Monsieur Paul heeft nochtans heel wat om op terug te blikken. Op Jean Blaute na hebben weinig muzikanten zo’n impressionante en lange staat van dienst in de belpopgeschiedenis. Als gitarist, bassist of producer hoorde je hem bij The Wolf Banes, BJ Scott, The Pop Gun, Arno, Clouseau, Will Tura, Zjef Vanuytsel en talloze andere grote of kleinere namen. Maar met de grootste voldoening kijkt hij terug op zijn tijd bij Triggerfinger.

“Toch is het tijd om het het schip te verlaten”, liet hij dinsdag weten via sociale media. Wanneer we hem diezelfde middag thuis opzoeken in Lier hangt “de Wladi” net aan de lijn: Wladimir Geels, de bassist die Polle voorging in Triggerfinger. Die kan zijn oren nauwelijks geloven en wil het uit de mond van de boomlange bassist horen. “Sommigen denken dat het een vroege aprilgrap is”, grinnikt Van Bruystegem. Maar het afscheid is wel degelijk finaal. Geoffrey Burton, de gitarist die al een tijdje fungeert als extra groepslid, ruilt zijn gitaar in voor de bas bij de komende zomerconcerten. Met uitzondering van de drie afscheidsconcerten dan, die Monsieur Paul uitgeleide zullen doen.

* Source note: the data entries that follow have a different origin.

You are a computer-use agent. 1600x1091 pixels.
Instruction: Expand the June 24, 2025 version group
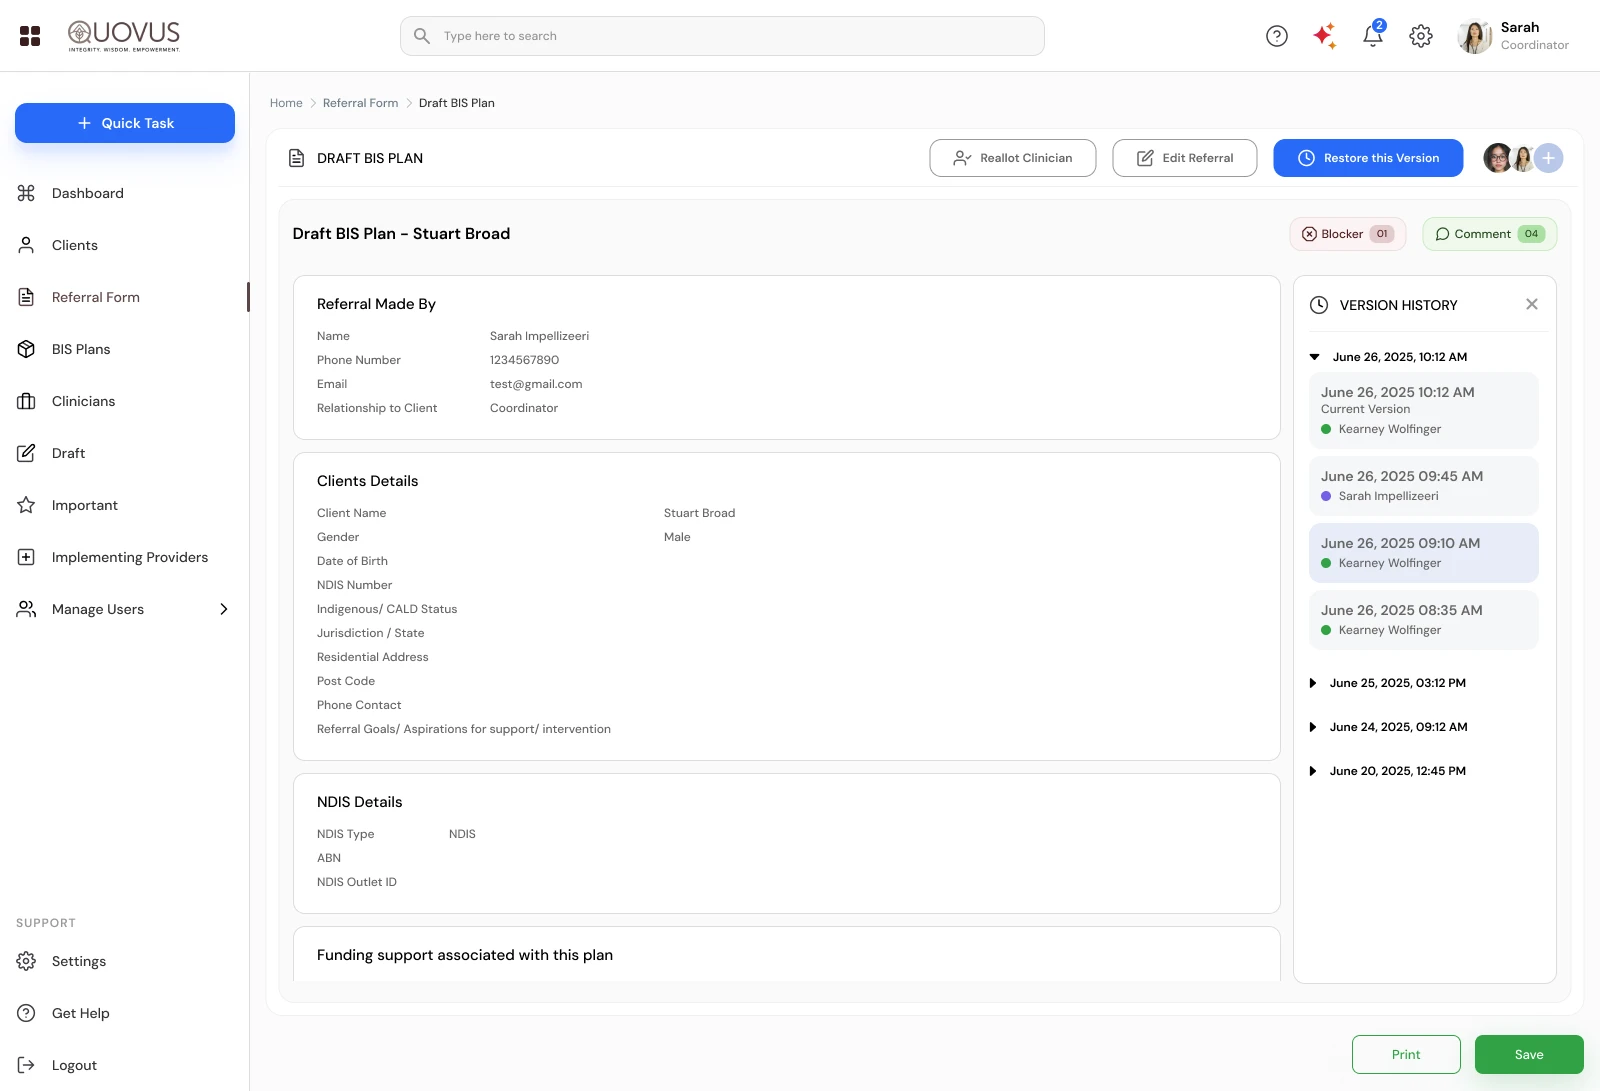[x=1313, y=727]
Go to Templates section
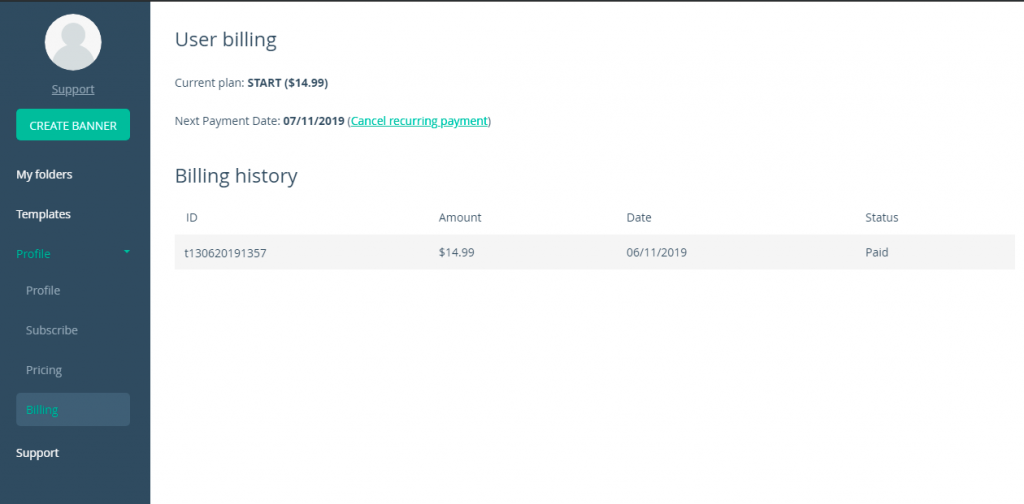The image size is (1024, 504). pos(43,214)
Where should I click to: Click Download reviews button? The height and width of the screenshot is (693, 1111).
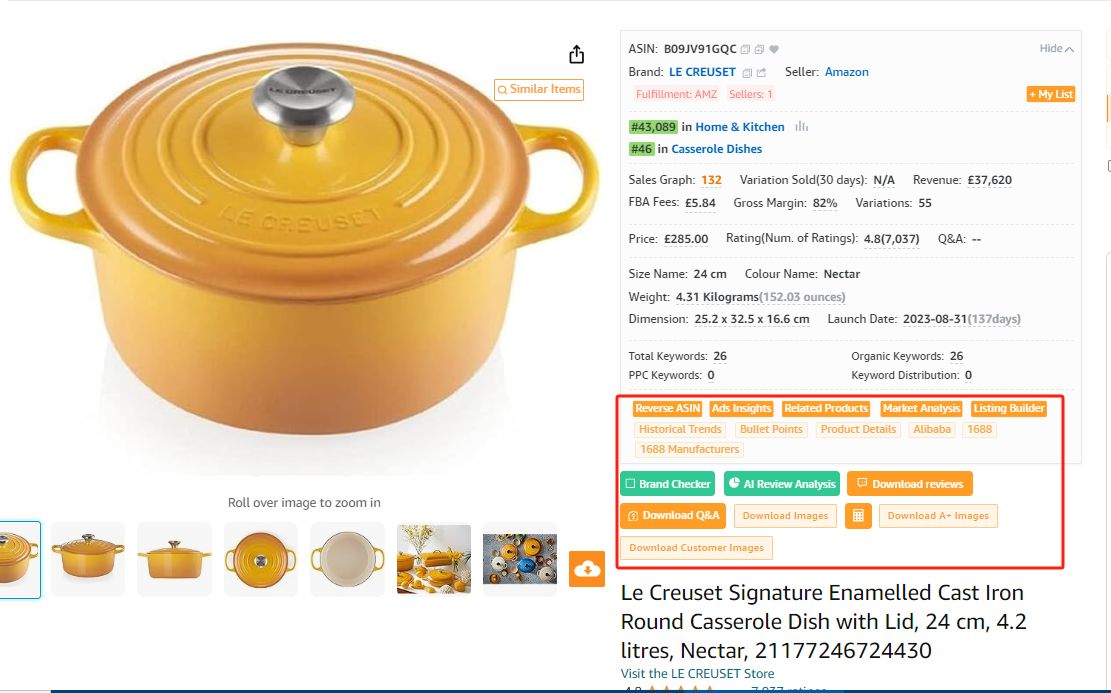(x=910, y=484)
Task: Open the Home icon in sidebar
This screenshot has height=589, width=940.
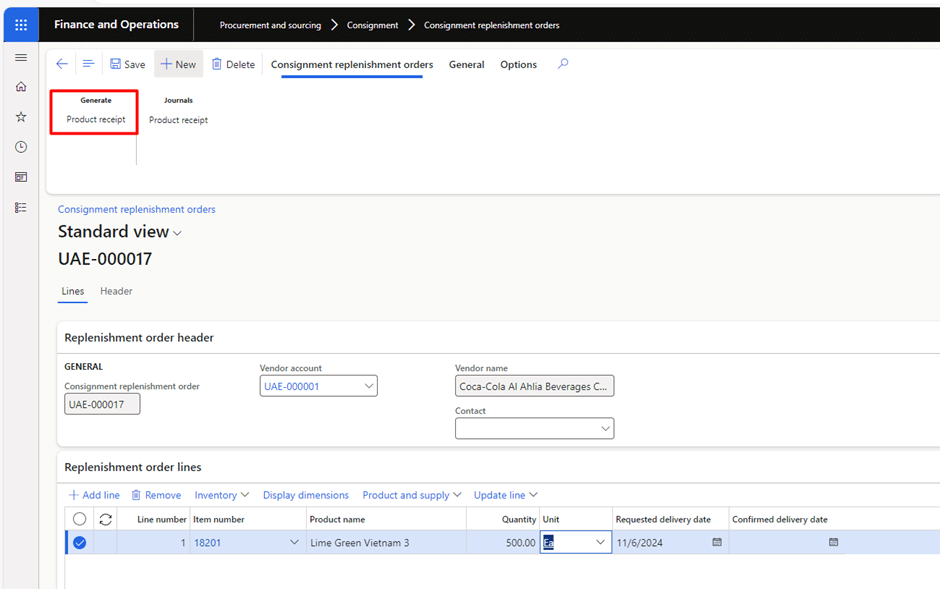Action: coord(21,87)
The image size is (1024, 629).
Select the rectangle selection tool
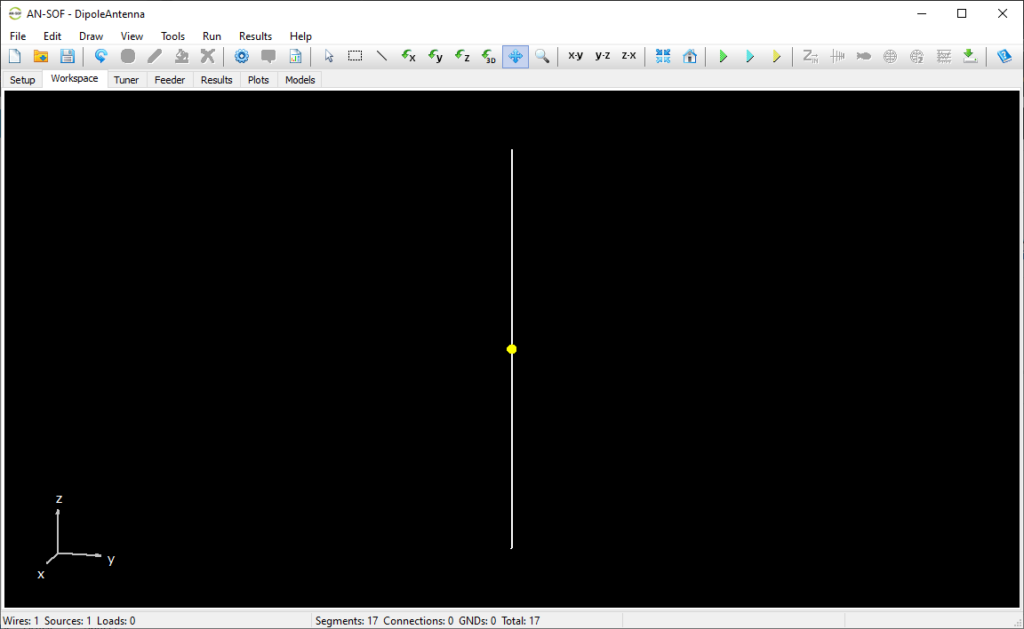355,56
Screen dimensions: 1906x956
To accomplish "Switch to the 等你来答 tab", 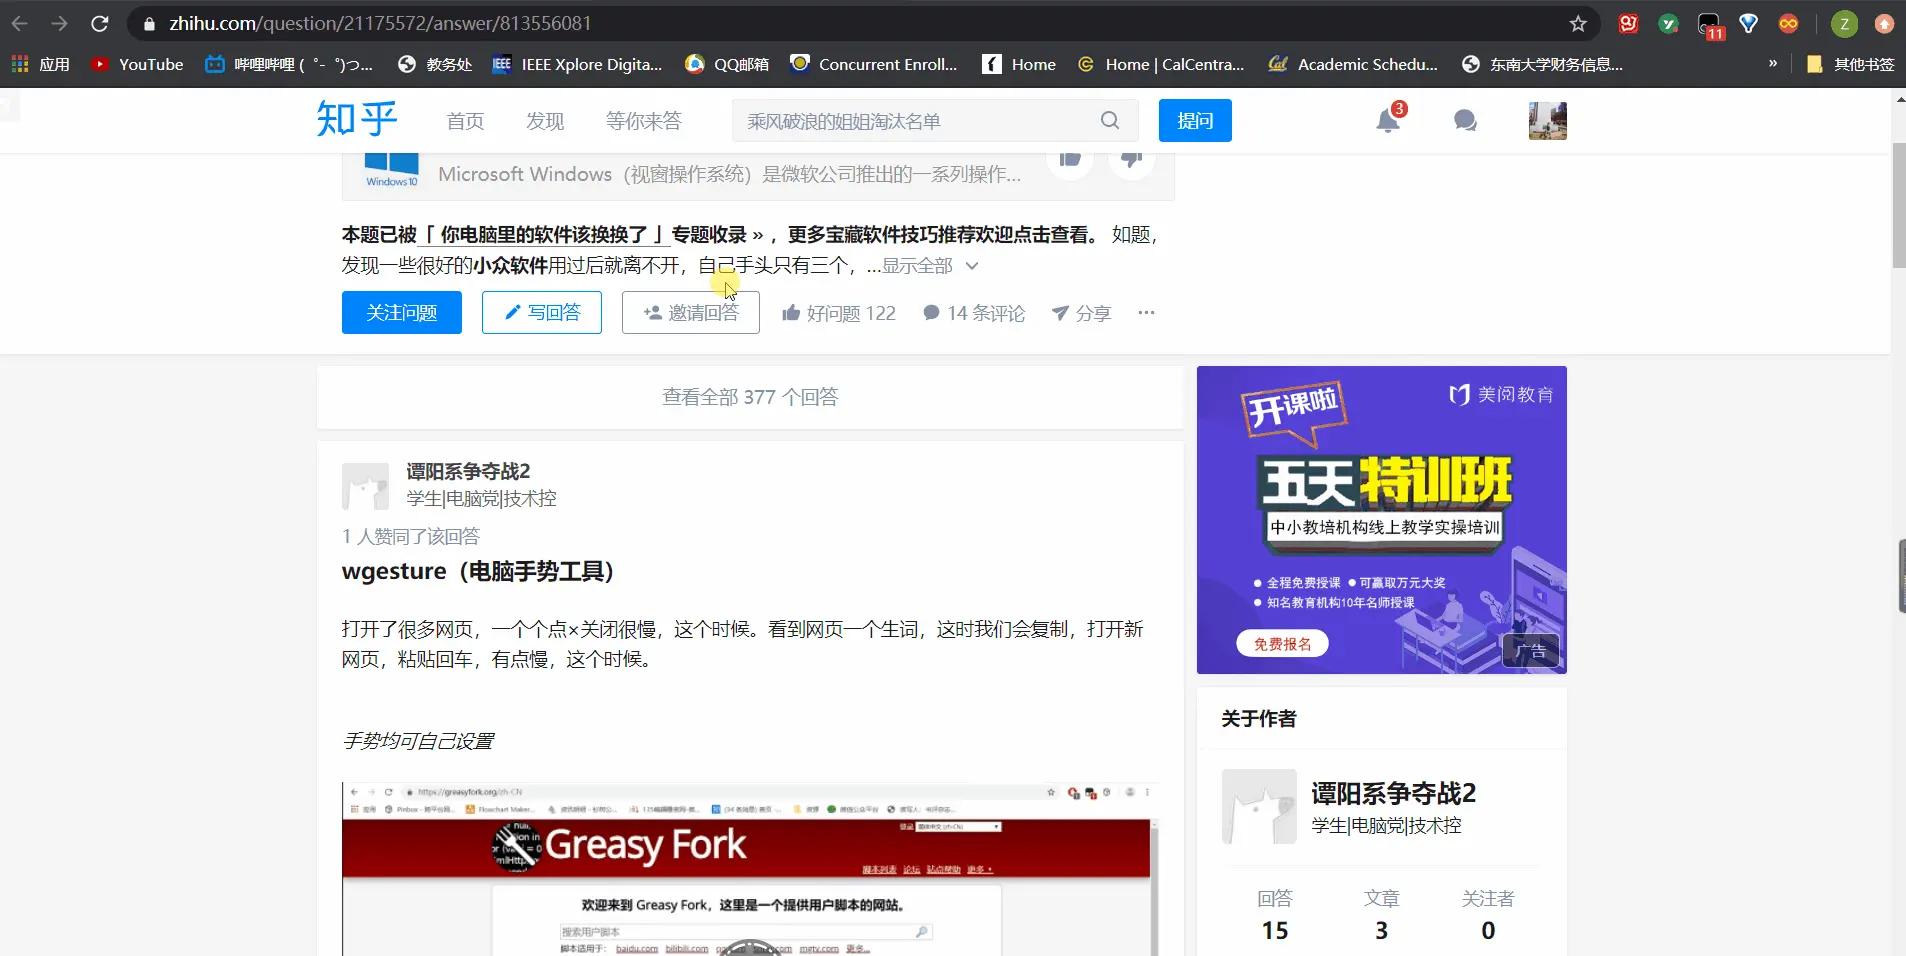I will [x=643, y=120].
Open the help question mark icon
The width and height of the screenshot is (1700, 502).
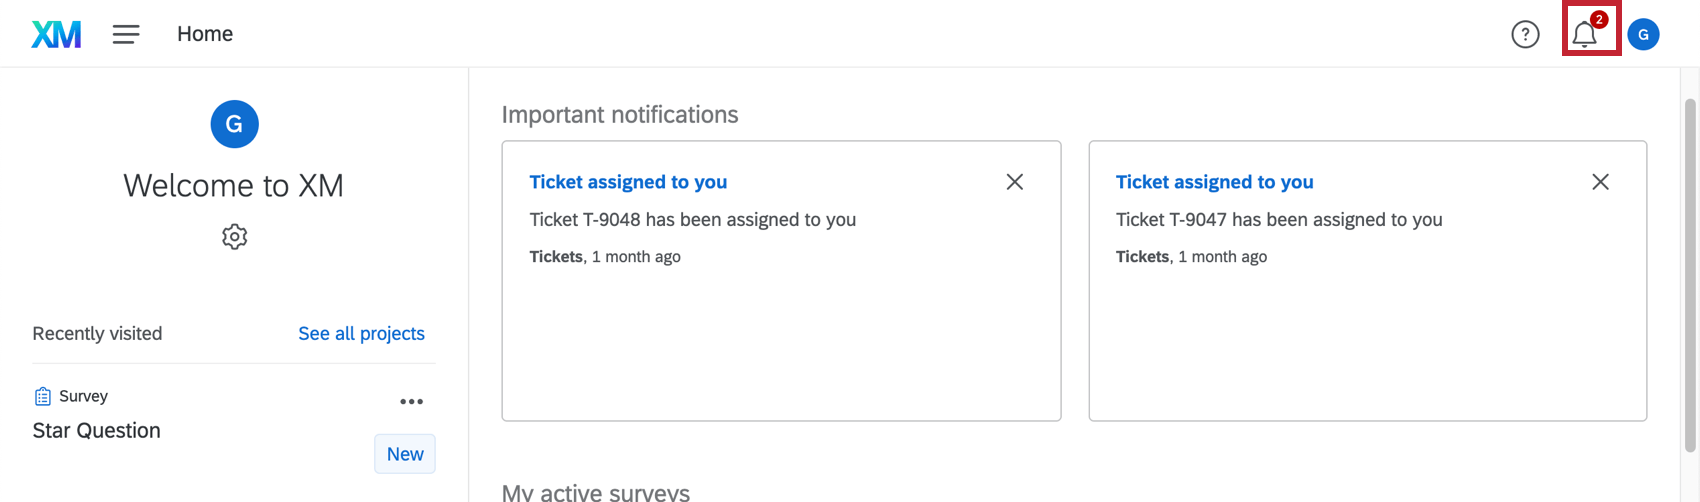1525,35
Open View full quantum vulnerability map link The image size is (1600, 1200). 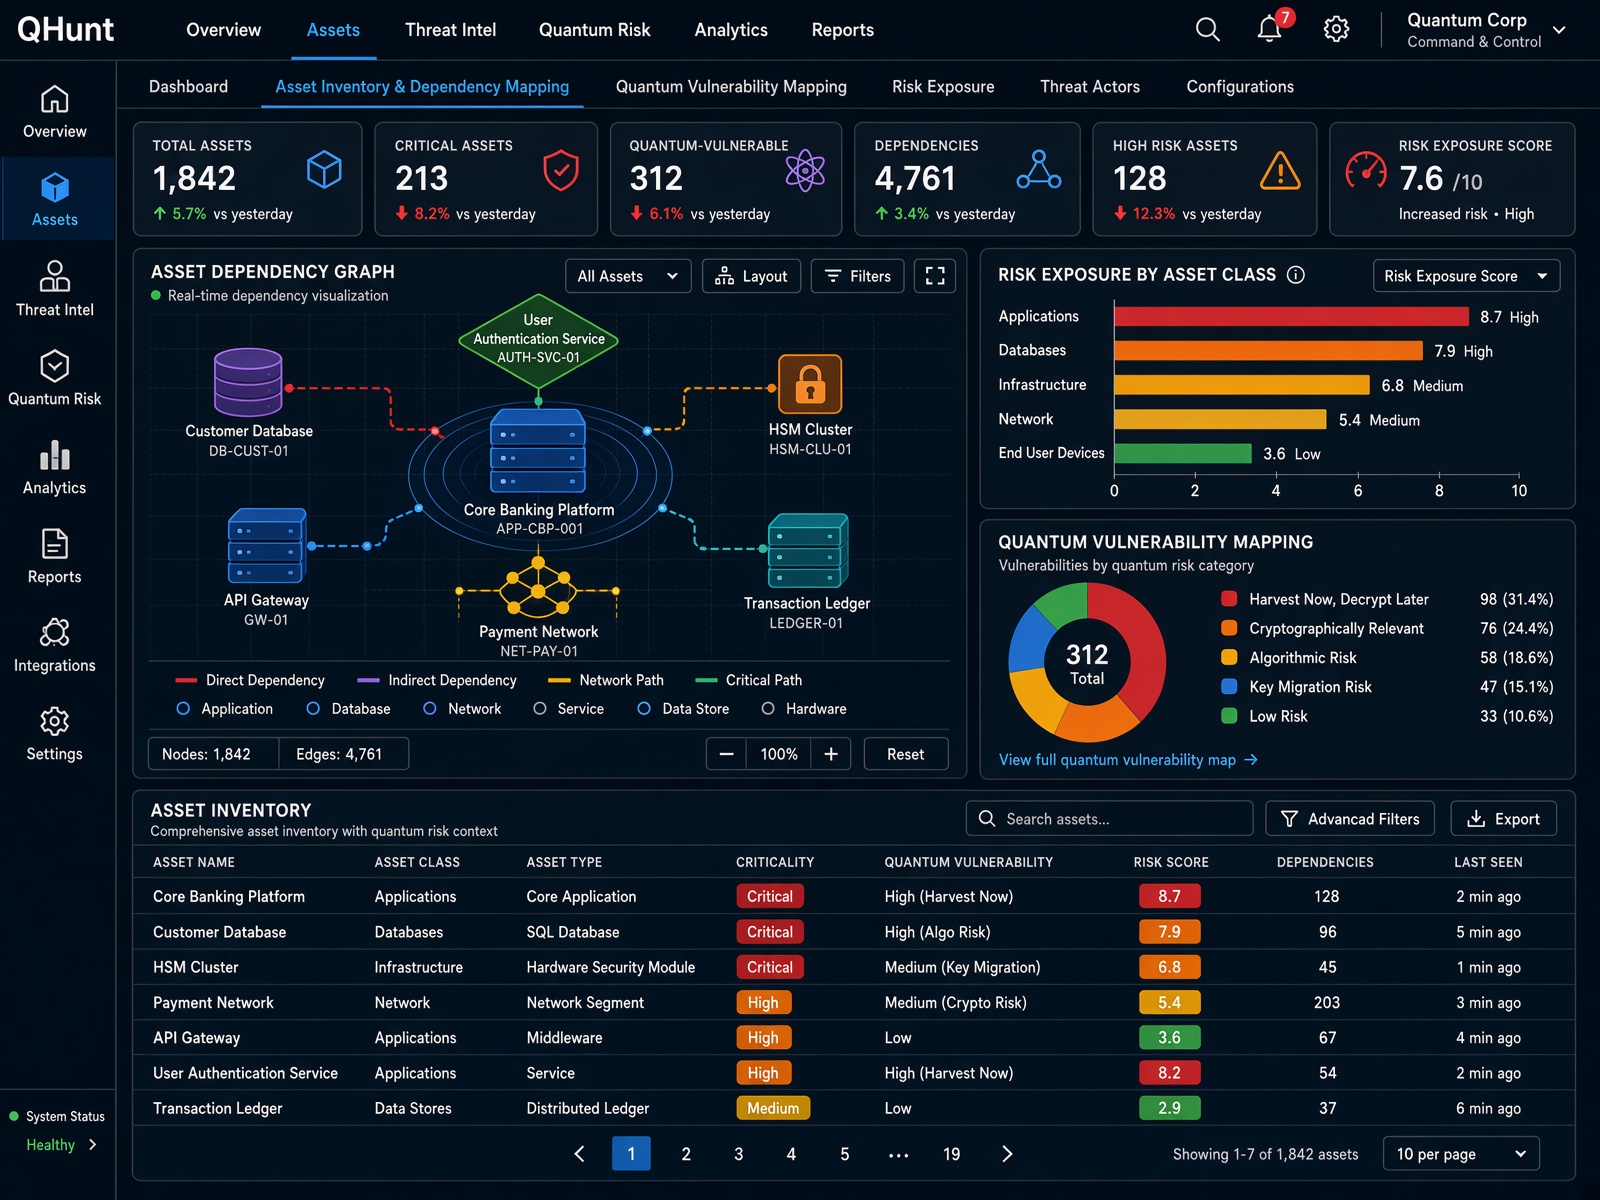pyautogui.click(x=1128, y=760)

'Ruben (m.) en Mario (l.) ga ik natuurlijk missen. Er is nooit frictie geweest tussen ons gedrieën, wat vrijwel uniek is.'Beeld Ans Brys

Never change a winning team, klinkt het weleens. Maar zelfs voor een imposante gigant als Lange Polle – twee meter hoog, ruwweg 130 kilo droog aan de haak – kan trop plots te véél worden. “Ik wist al langer dat er iets aan het veranderen was in mijn gevoel bij de groep. Maar ik hield dat angstvallig geheim. Ik heb het Ruben en Mario ook verteld in etappes. Tijdens een interview had ik bijvoorbeeld al eens gesproken over de zware tol van het touren, en toen schrokken ze even. Ze wisten niet dat het zó diep zat. Het oordeel van de buitenwereld kan me weinig schelen. Maar wat mijn twee broers – mijn soulmates eigenlijk – dachten, was echt wel belangrijk voor me. Ik heb dan ook ruim de tijd genomen om hen te zeggen wat er scheelde, en wat er steeds meer begon te wringen. Ik wilde hen niet voorliegen, of de zaken onnodig verbloemen. Maar ik heb ook een klein hartje, dus heeft mijn bekentenis lang op zich laten wachten.”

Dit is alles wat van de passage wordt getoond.